Job want ad postings for heavy and tractor-trailer truck drivers were the second most common, after registered nurses, for Dayton region counties on Ohio’s jobs website for the month ending Sept. 13. There were 1,784 ads for drivers in the west region, according to the Ohio Department of Job and Family Services.
Chief among the inefficiencies in the supply chain cited by industry leaders: Truck drivers sometimes find themselves waiting for hours, not only to accept new freight but to drop those shipments off — what the industry calls “detention times.”
President Joe Biden recently announced a plan to have the Port of Los Angeles operate 24 hours a day, a directive meant to relieve the wait time for the dozens of container ships waiting offshore. And big shipping companies such as UPS and FedEx said they, too, will expand working hours.
But that’s one end of the problem, trucking advocates say. Time spent waiting at destinations is another issue.
“The problem is, the warehouses don’t run 24/7,” said Thomas Balzer, president and chief executive of the Ohio Trucking Association. “So you can take a container and put it on the truck at 3 a.m. But what are you going to do with it? They (warehouses, distribution centers, factories) run normal business hours. They could be closed.”
“The problems are more complex than just the ports,” he said.
Credit: JIM NOELKER
An inefficiency ‘going back decades’
Nick Bartlett, owner of Spears Transfer & Expediting in Vandalia, has two sides to his business. On the expediting side, a customer is waiting for a shipment before the driver arrives. There’s not a lot of waiting time for the driver in that instance, he said.
On the truck-load and container side, Bartlett sees a different situation.
“I’ve got guys who go in to a container port and wait seven to nine hours on one container,” he said. “A lot of those are with coastal requirements. Some of them are at railheads, but not often.
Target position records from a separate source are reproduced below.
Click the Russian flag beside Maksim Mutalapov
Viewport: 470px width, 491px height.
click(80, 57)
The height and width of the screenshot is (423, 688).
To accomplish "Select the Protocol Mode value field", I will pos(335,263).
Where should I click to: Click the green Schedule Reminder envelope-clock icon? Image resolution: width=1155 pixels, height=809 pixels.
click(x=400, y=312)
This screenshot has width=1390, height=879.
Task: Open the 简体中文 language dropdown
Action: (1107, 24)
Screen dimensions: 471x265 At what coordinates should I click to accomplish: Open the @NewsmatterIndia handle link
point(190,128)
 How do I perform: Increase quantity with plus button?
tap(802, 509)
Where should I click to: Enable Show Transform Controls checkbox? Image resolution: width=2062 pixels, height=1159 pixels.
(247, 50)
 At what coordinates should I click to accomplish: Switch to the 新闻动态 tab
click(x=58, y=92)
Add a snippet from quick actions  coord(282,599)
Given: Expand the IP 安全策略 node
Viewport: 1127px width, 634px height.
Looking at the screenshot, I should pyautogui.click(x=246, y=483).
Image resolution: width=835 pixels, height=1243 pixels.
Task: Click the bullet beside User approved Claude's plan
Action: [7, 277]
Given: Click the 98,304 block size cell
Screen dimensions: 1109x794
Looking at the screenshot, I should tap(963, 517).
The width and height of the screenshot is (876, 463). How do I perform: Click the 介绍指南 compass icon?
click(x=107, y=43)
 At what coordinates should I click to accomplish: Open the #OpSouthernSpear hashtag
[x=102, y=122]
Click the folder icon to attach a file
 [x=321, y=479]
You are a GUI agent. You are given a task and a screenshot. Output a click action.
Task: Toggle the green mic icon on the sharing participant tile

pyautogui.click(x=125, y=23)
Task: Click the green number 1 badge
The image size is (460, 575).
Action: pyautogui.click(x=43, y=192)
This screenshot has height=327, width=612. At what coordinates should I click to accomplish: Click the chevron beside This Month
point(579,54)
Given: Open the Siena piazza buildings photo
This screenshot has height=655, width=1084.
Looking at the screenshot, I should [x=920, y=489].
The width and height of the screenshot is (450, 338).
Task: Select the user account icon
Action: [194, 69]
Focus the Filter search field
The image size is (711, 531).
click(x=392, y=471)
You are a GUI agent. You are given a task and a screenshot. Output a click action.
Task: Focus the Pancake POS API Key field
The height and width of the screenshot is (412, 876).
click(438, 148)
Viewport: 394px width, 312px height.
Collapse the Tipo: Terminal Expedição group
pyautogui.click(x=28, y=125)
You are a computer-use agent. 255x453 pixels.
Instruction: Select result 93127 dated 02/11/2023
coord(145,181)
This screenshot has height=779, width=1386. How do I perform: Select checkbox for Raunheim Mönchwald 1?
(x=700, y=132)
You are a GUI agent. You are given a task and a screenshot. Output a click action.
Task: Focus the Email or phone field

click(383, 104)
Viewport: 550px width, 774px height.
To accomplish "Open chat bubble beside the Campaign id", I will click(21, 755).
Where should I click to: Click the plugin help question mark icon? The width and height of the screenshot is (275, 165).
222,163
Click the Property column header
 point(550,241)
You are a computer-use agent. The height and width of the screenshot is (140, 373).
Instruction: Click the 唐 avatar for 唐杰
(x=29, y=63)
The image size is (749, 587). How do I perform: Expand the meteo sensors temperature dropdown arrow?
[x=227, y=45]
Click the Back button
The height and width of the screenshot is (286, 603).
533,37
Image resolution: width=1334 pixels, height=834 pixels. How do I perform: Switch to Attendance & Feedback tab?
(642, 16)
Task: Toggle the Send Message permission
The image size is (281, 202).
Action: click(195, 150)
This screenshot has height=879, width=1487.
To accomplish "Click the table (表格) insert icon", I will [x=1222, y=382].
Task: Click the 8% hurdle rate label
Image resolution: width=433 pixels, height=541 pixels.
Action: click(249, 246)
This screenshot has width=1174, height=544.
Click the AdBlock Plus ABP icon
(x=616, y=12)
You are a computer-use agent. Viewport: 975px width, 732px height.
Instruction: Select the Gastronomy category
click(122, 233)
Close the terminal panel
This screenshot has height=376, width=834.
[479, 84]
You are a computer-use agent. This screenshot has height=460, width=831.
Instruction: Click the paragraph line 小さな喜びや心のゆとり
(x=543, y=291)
It’s mostly the coastal requirements.”
On the day Balzer spoke with the Dayton Daily News, more than 80 ships were waiting to unload at the Port of Los Angeles.
“It can take six to eight hours to get a container, one container, out of that port,” he said. “So that’s terribly inefficient when drivers are waiting that long.”
Kevin Burch, vice president of governmental affairs and sales for Martin Transportation Systems, said he sees a “gigantic slow-down of America’s goods.”